Wednesday, February 10, 2010

Tratado dos Dormitórios


Recentemente, em A Gazeta, uma autoridade pública municipal vangloriou a construção de uma tendência em que Vila Velha deixaria de ser uma cidade dormitório e cresceria com a atração de indústrias e empresas de grande porte, principalmente. Ora, isso é exatamente o que inviabilizaria a cidade. Muitas cidades, hoje, buscam manter-se o mais “dormitório” possível, aderindo a sua vocação natural. Buscando a qualidade de vida. São cidades que enriquecem ou cumprem suas responsabilidades públicas com a receita da atividade econômica do setor terciário, de serviços. Nessas cidades, alem de dormirem bem, moradores e turistas gastam seu dinheiro com lazer, restaurantes, shoppings, esportes náuticos, teatros, cinemas e outras atividades pouco poluidoras e altamente rentáveis. Ainda, com ensino superior e escolas profissionalizantes. É até possível ter um Universidade Estadual onde hoje é o Vasco Coutinho, no Centro.
Dinheiro que ganham em áreas vizinhas, conurbadas, cheias de indústrias, onde trabalham.
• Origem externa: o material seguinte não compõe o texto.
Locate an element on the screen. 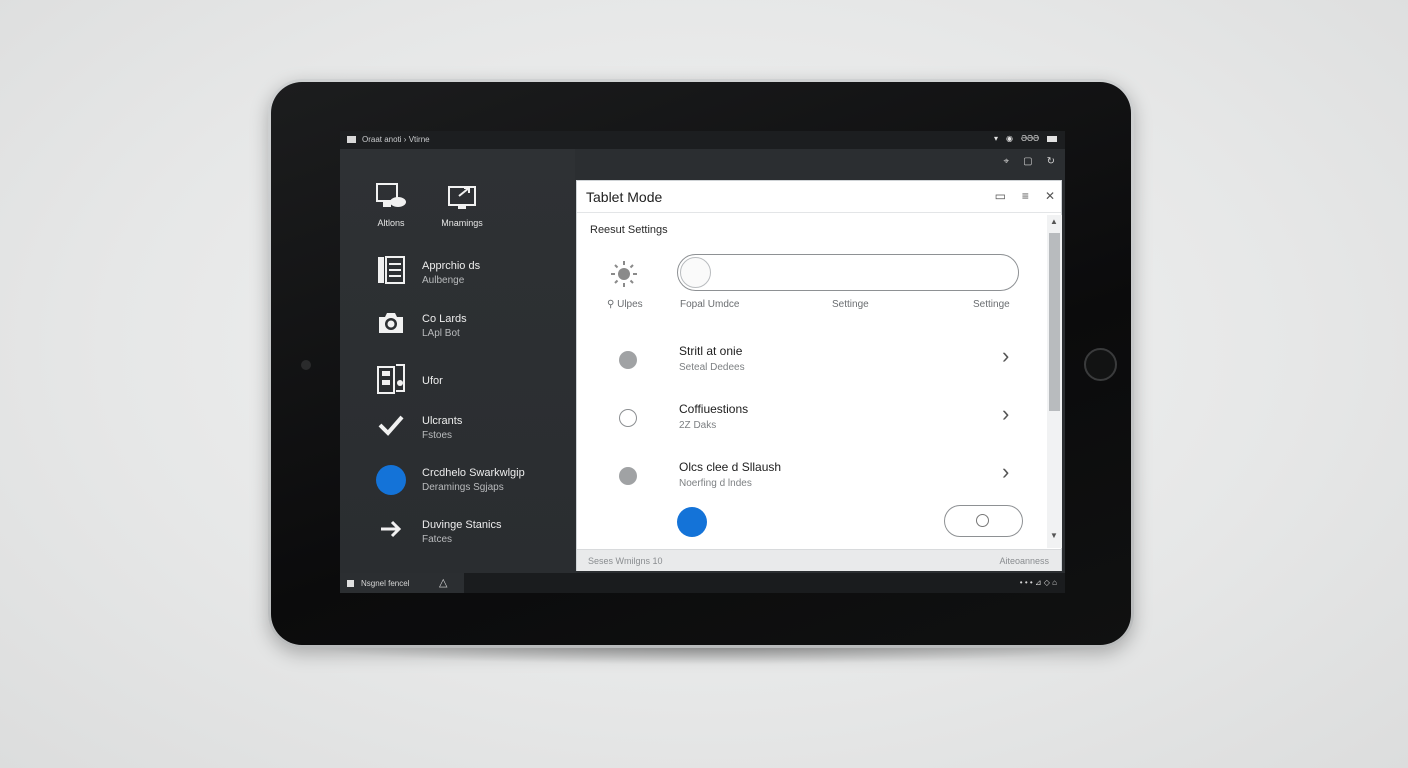  sidebar-item-ufor: Ufor is located at coordinates (408, 382).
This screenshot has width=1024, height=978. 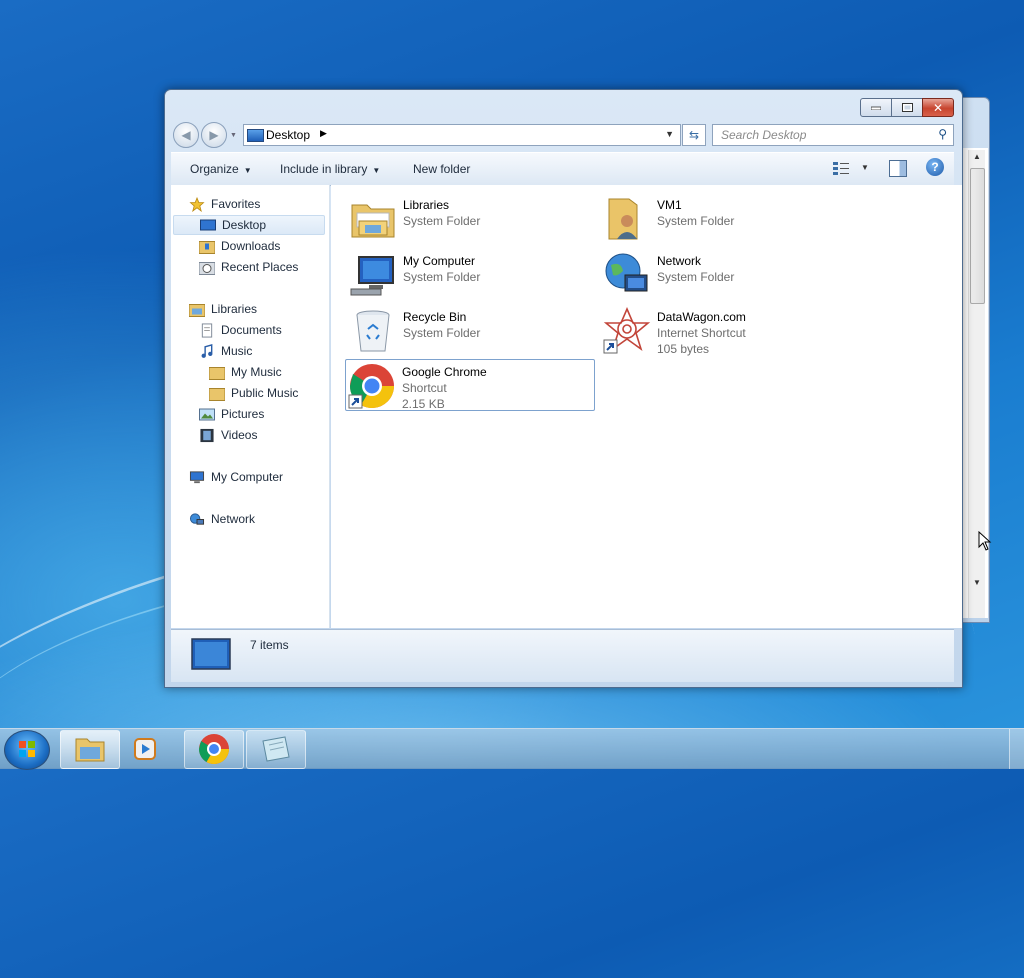 I want to click on nav-item-my-computer: My Computer, so click(x=236, y=477).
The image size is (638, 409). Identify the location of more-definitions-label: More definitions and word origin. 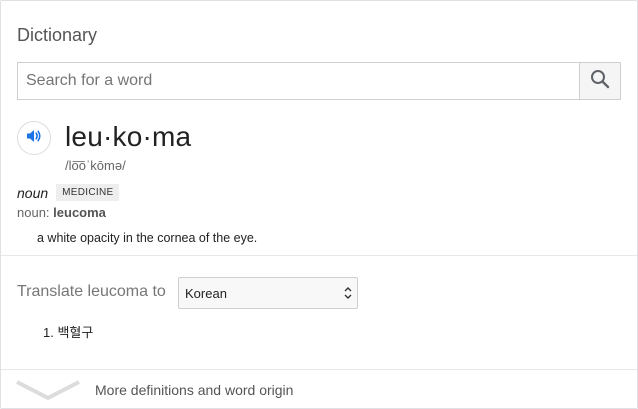
(194, 390).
Mônaco, coitadinha, por exemplo, é uma cidade dormitório. Siena, Praga, Veneza e Cesk Krumilov, que pena, também. Nelas alem de morar, as pessoas vivem. Sem poluição mutilante, transito inesgotável e insegurança incontrolável. Vila Velha não precisa ocupar seus espaços urbanos com grandes empresas ou indústrias. Ao longo da Rodovia do Sol, por exemplo, está o hiato perfeito para condomínios residenciais horizontais. Na área rural, redes hoteleiras em forma de resorts, hotéis-fazenda, expansão do agroturismo e do agronegócio são pertinentes. O Vale Encantado pode expandir uma boa oferta residencial de qualidade alem de prestadores de serviços como Rodoviária, Corpo de Bombeiros e empresas de comércio exterior.
As cidades dormitório podem ganhar muito dinheiro com uma estruturada rede financeira, atraindo o núcleo estratégico de bancos e instituições financeiras. Ou, ainda, call centers, que empregam bastante. No Brasil já uma experiência de sucesso, com a utilização de espaços urbanos para a construção de cidades empresariais. Ali se concentram as sedes administrativas das grandes empresas. Compartilham segurança, logística, telecomunicações, treinamentos e energia. O núcleo decisório, a origem das estratégias competitivas pode estar ali, a trinta minutos do operacional. Bem melhor seria Vila Velha assim. Dormitório, com mais qualidade de vida, boa receita, ampla atratividade turística e forte produção acadêmica e cultural. A ex-key west capixaba, a Barra do Jucu, agoniza em seus estertores.
O que está sendo chamado de “Orange Park” é um projeto de ocupação urbana cuidadosamente discutida com o Ministério Público na gestão anterior, exatamente para que ali não se reproduza uma arcaica percepção de êxito com a industrialização de base urbana. Camburi sabe bem o que é isso. Anchieta e Ubu, provavelmente saberão em pouco tempo. Hoje não exploradas, o que é melhor que mal exploradas, amanhã deixarão de ser dormitórios. Para dissabor da natureza, pródiga na ocupação territorial em nosso Estado.